Dans sa présentation de ce livre, Agnès Levallois, vice -présidente de l'Institut de recherches et d'étude Méditerranée Moyen-Orient, qui a réuni les rapports, relève que l'on est dans le "hors normes ": le traumatisme vécu par la société israélienne par suite de l'ampleur du drame avec 1170 morts civils et militaires et quelque 250 personnes enlevée et retenues en otage par le Hamas; le blocus absolu imposé par l'armée israélienne en représailles, privant la population de tout moyen de survie et soustrayant Gaza à tout regard extérieur; le ciblage par cette même armée du personnel humanitaire et des infrastructures médicales- moins d'une dizaine d'hôpitaux sur 36 fonctionnaient encore à la fin avril dernier avec un manque criant de matériel et de médicaments; enfin, le déluge de feu qui est tombé sur l'enclave provoquant le terrible bilan de 40405 morts au 26 août 2024, en majorité des civils sans parler de plus de 10.000 personnes portées disparues et un million de Gazaouis sans domicile. Selon Euro-Med Human Rights Monitor, l'armée israélienne a largué plus d'explosifs que n'en contenaient les bombes atomiques qui ont décimé Hiroshima et Nagasaki en août 1945.

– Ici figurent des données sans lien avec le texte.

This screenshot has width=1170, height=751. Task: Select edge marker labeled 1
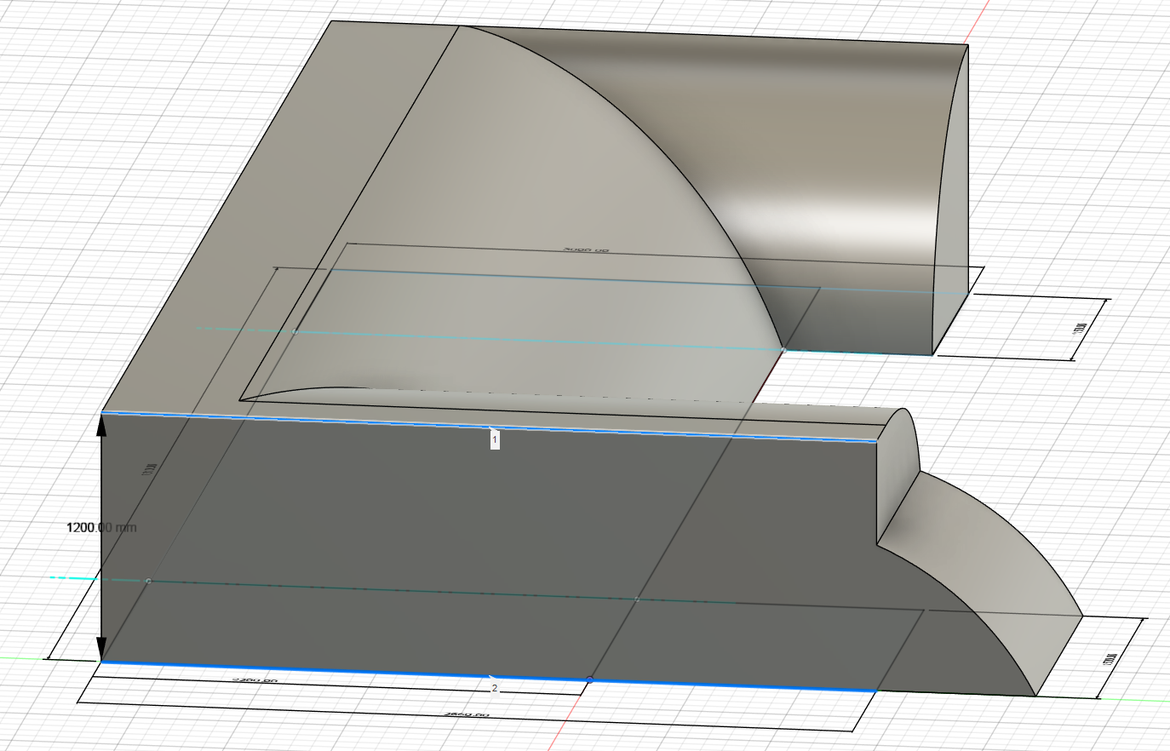click(x=493, y=439)
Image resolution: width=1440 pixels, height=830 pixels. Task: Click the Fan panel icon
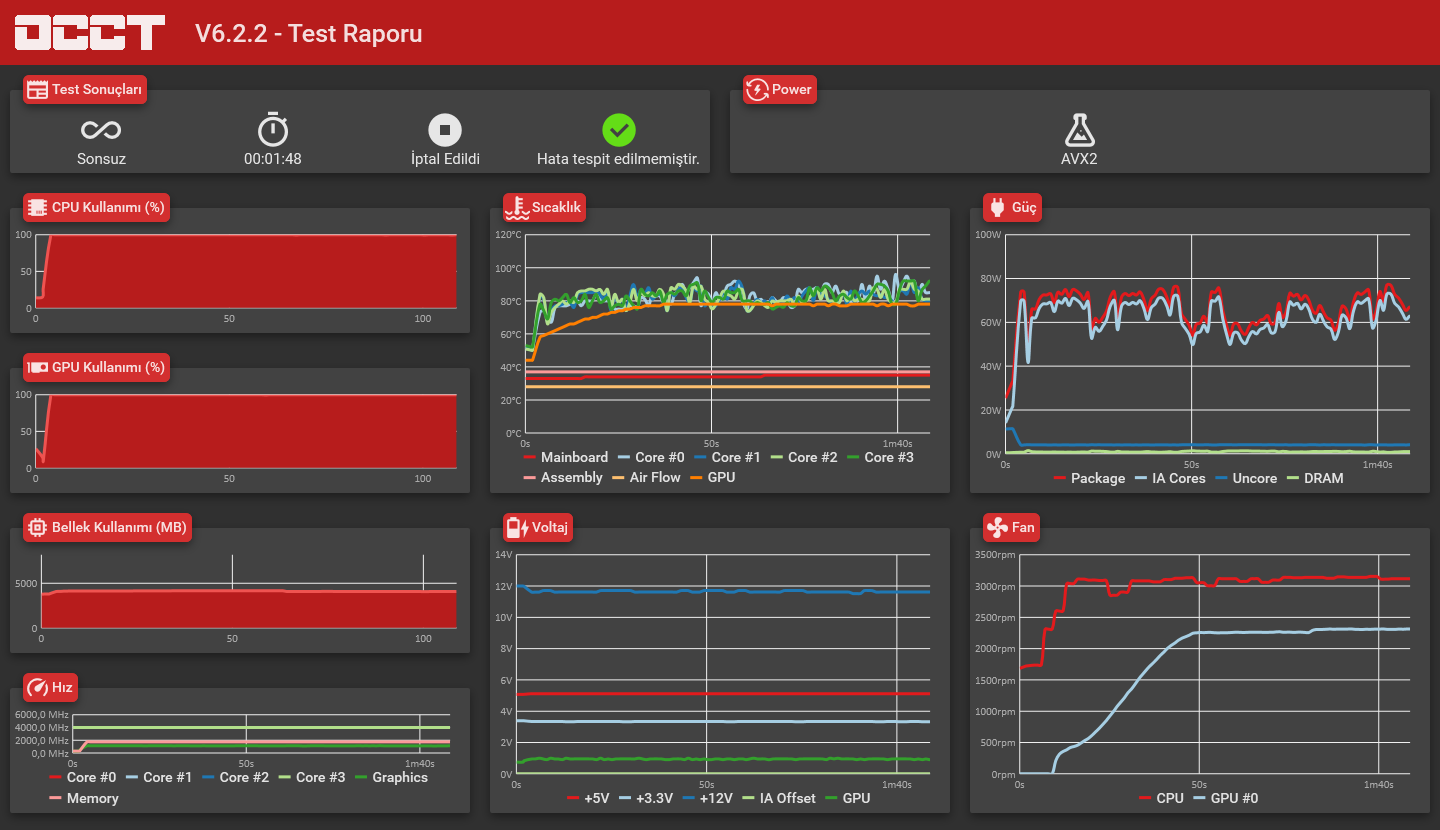point(996,527)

Cela dit, il vaut de relever que le 7 octobre a fait resurgir la question palestinienne de la pire façon qui soit. L'attaque de Hamas, aussi horrible soit-elle, ne doit pas être déconnectée de l'histoire depuis la création de l'État d'Israël en 1948. Sans cette contextualisation qui ne justifie aucun crime, on se condamne à opposer sans fin l'horreur à l'horreur; ce qui ne permet pas de savoir ni de comprendre et n'aide pas à rechercher une solution. Gaza subit un système d'apartheid; elle vit sous blocus depuis 2007. C'est un territoire occupé, une "prison à ciel ouvert"; la tentation du nettoyage ethnique se généralise; une politique patiemment élaborée par Netanyahou de faire disparaître la "question palestinienne"; le droit international humanitaire sapé; et la fabrique systématique du chaos.
Les Gazaouis n'ont pour l'heure aucune voie de sortie. Mais 1'histoire est dynamique : "Free Palestine!"